● Your instructions: Reproduce the following material line for line, leaving out the pictures.

● Data supplied:
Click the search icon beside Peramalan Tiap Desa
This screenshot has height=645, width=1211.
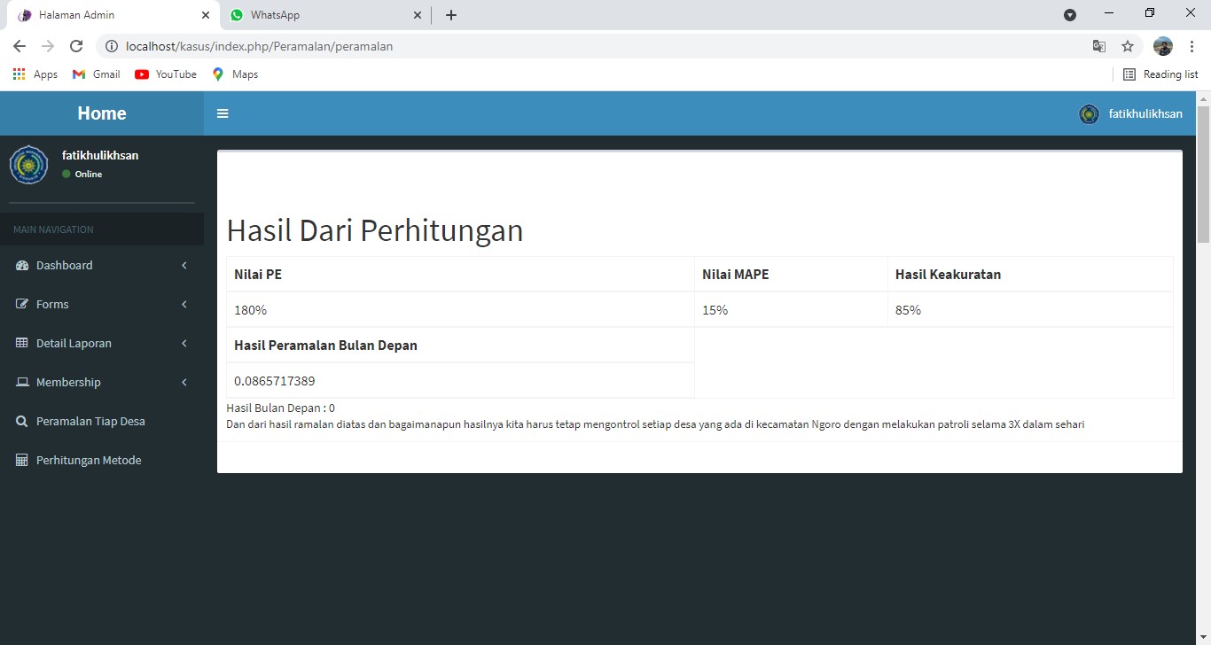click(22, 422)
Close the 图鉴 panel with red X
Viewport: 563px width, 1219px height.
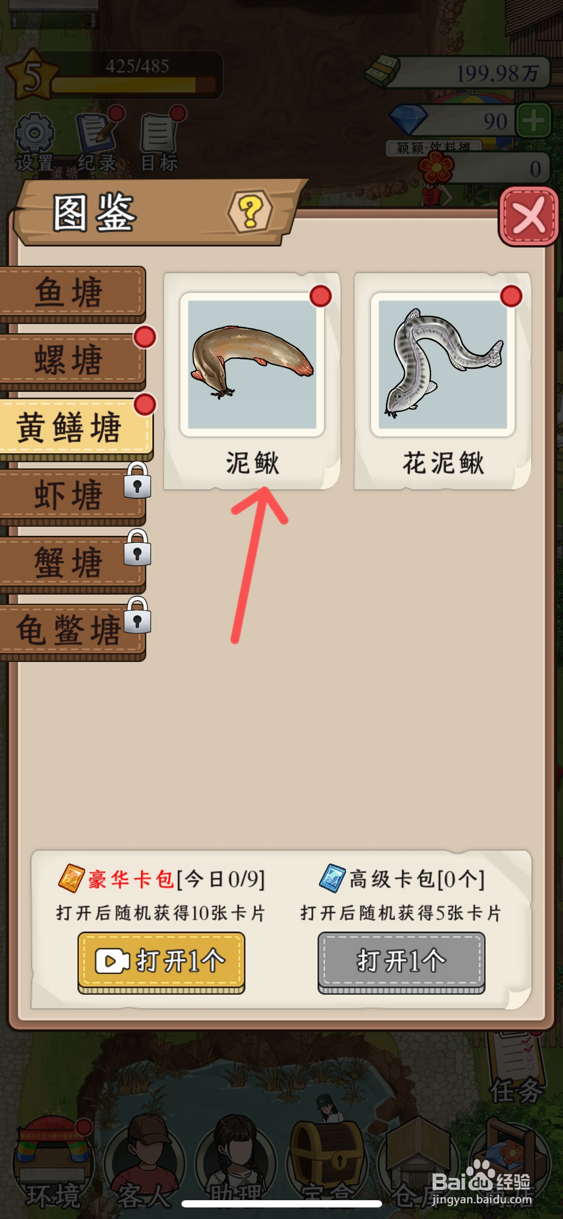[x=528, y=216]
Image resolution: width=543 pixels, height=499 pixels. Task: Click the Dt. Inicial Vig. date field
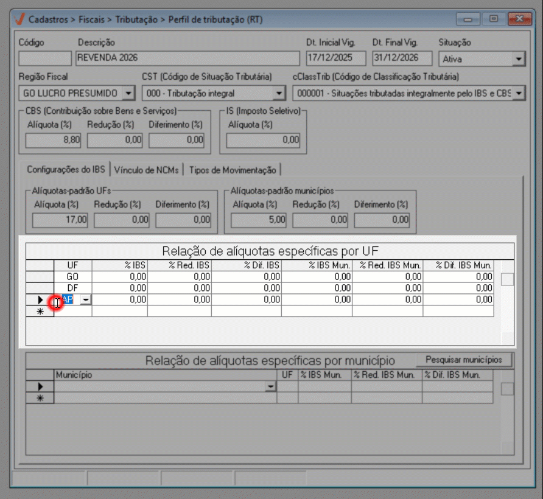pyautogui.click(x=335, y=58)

● The answer:
Click the search icon beside Peramalan Tiap Desa
This screenshot has height=645, width=1211.
click(22, 422)
Close the 图鉴 panel with red X
Viewport: 563px width, 1219px height.
[x=528, y=216]
Image resolution: width=543 pixels, height=499 pixels. Task: Click the Dt. Inicial Vig. date field
pyautogui.click(x=335, y=58)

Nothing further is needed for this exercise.